Aim of the exercise:
Please copy each line below that contains the string "Given".

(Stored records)

======

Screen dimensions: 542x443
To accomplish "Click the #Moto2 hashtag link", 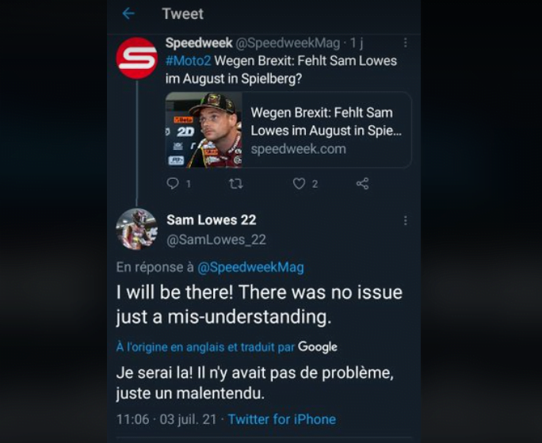I will coord(189,61).
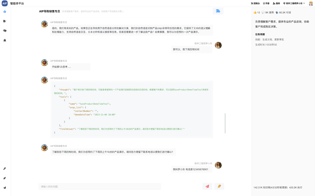
Task: Click the AIP logo at top left
Action: pos(5,3)
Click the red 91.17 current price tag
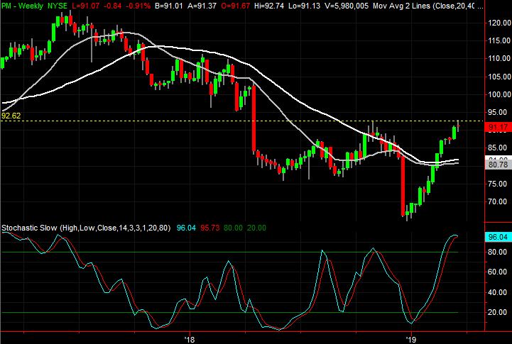Screen dimensions: 512x344 pyautogui.click(x=497, y=127)
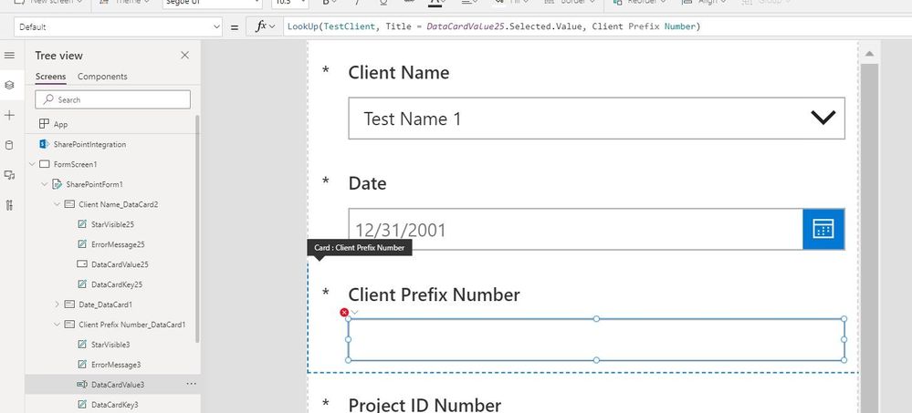Switch to the Components tab
Screen dimensions: 912x413
(102, 77)
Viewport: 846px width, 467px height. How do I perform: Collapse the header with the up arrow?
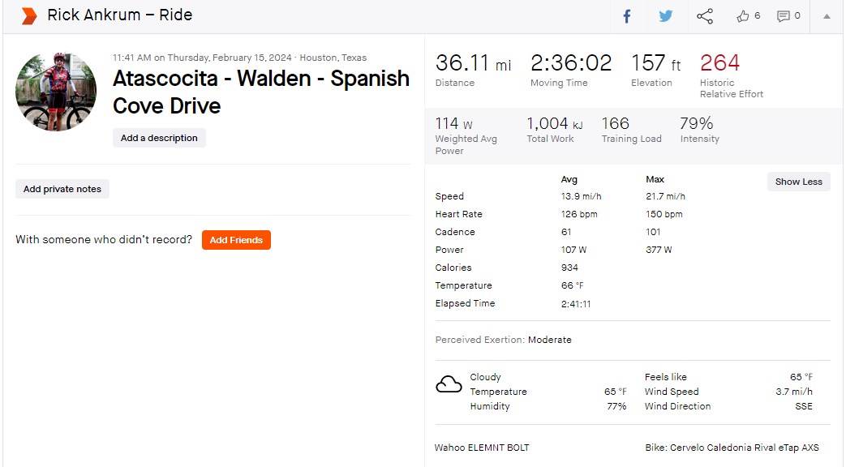(x=827, y=16)
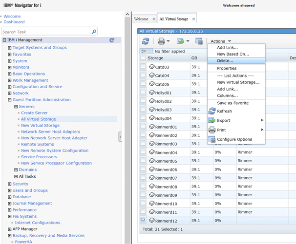Check the Catd03 row checkbox

point(143,67)
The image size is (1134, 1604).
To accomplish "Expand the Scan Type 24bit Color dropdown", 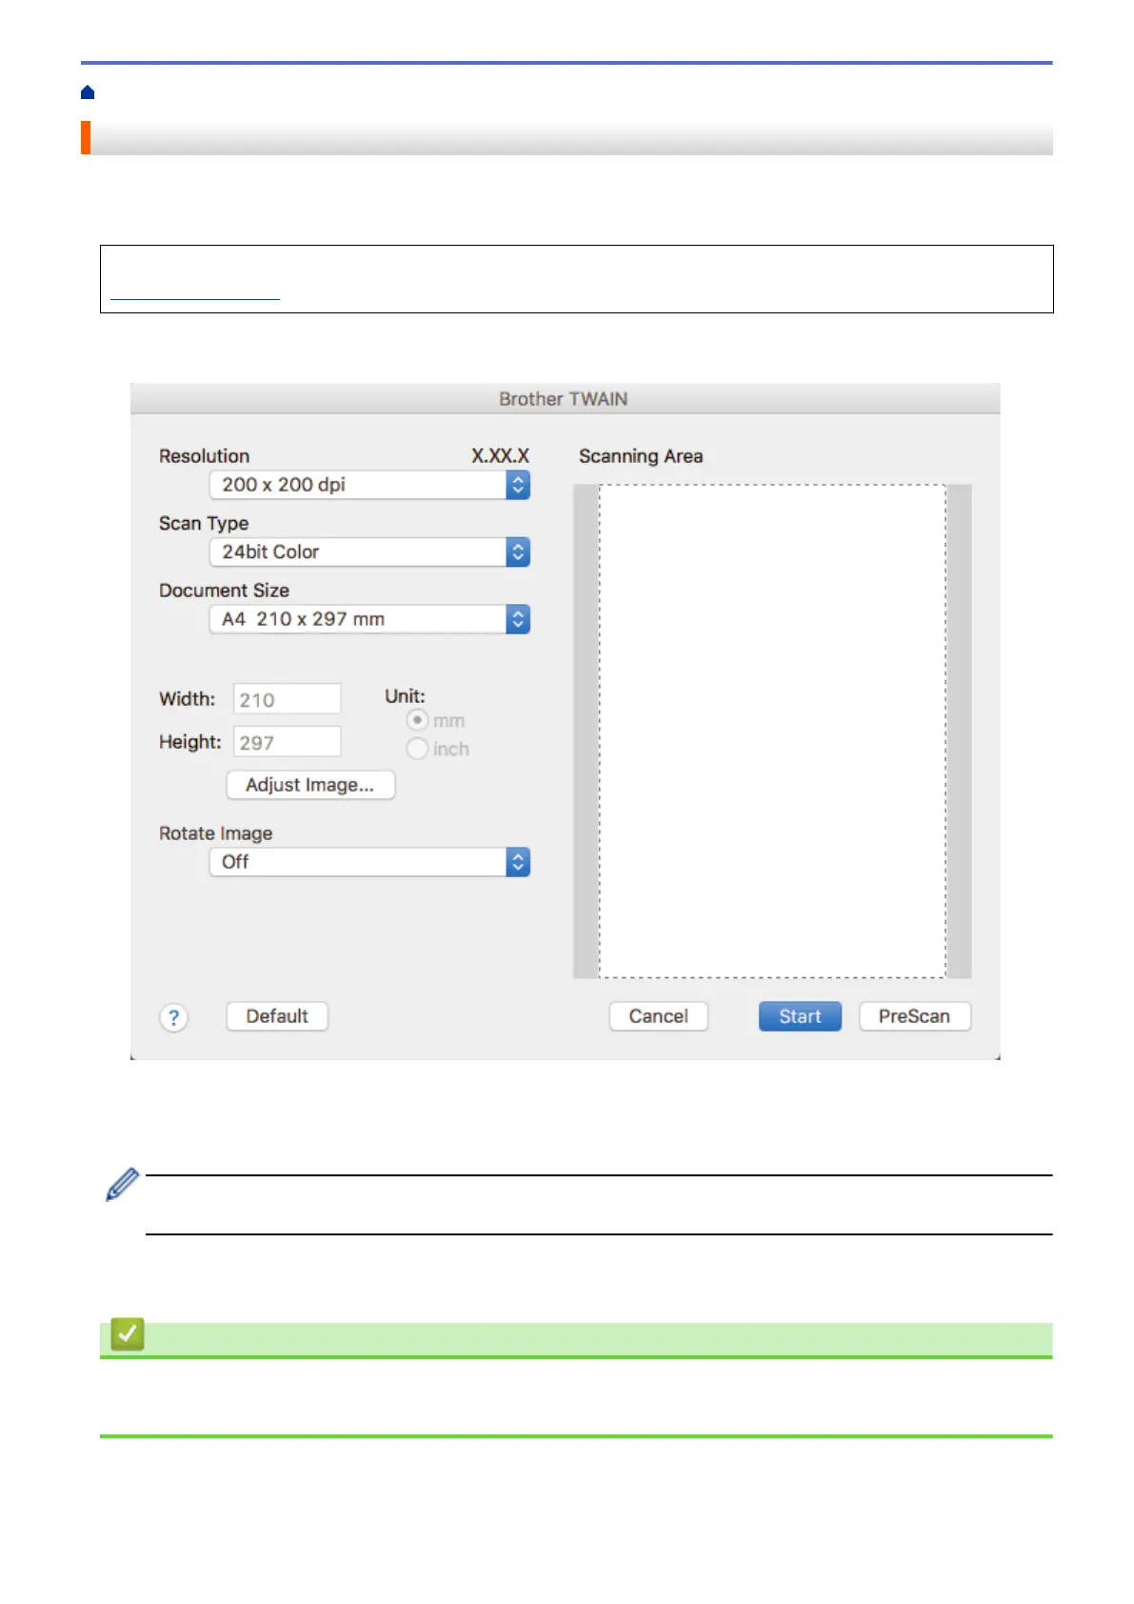I will [x=369, y=552].
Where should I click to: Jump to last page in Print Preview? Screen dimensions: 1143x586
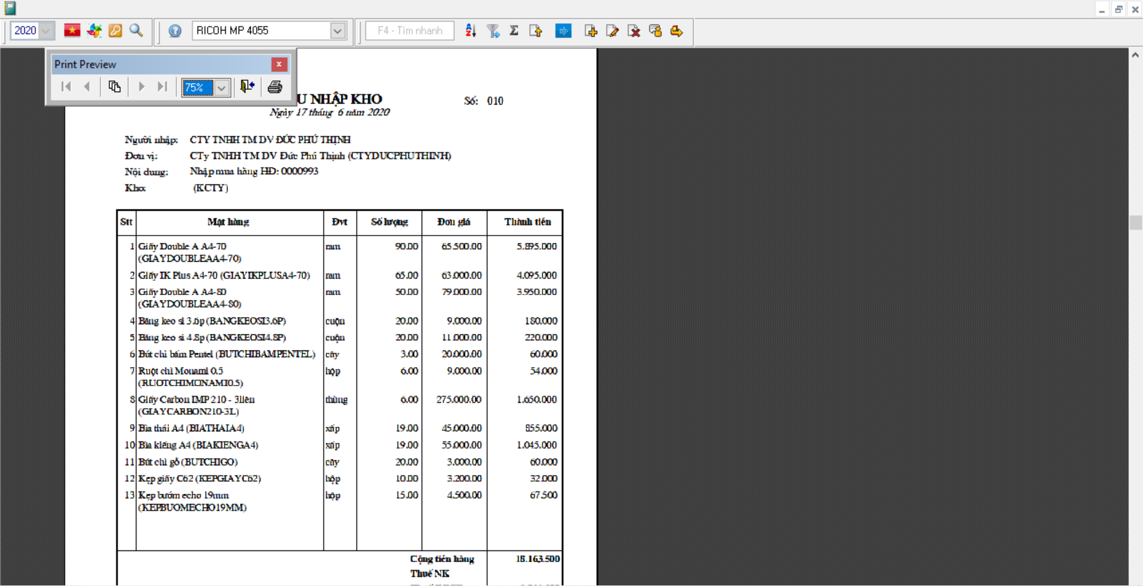click(162, 87)
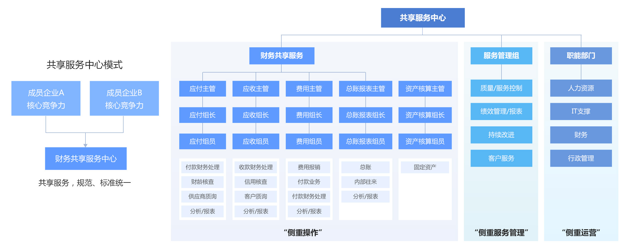Select the 费用组员 node
Image resolution: width=630 pixels, height=249 pixels.
point(309,141)
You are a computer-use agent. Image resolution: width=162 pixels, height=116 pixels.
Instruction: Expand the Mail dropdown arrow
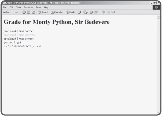click(88, 12)
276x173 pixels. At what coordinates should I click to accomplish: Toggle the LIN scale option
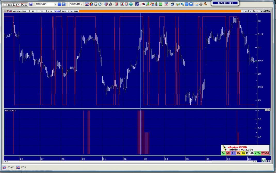click(50, 11)
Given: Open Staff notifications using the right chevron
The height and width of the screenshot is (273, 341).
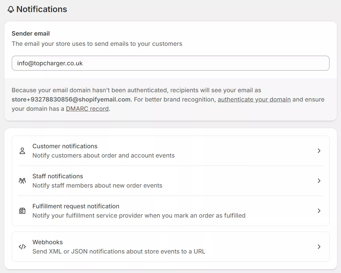Looking at the screenshot, I should (319, 181).
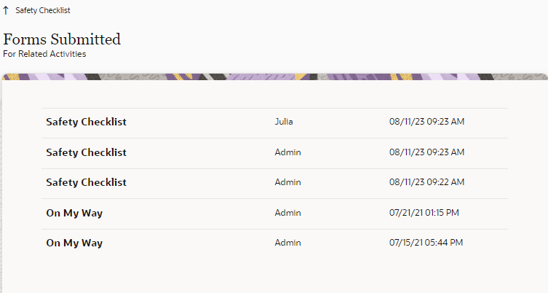The image size is (548, 293).
Task: Click Admin in the second Safety Checklist row
Action: coord(287,152)
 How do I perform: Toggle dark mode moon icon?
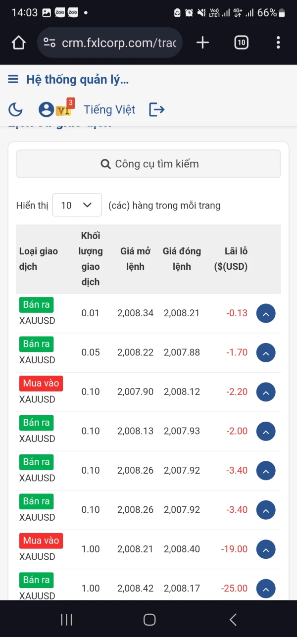click(x=15, y=109)
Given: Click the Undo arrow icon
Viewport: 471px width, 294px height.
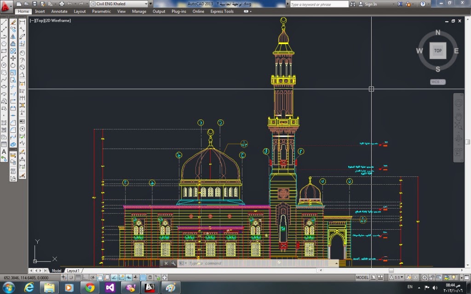Looking at the screenshot, I should [x=69, y=4].
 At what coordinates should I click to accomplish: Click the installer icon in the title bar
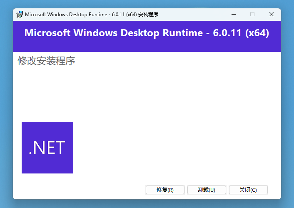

======

Answer:
Given: Open Staff notifications using the right chevron
Given: Click the Undo arrow icon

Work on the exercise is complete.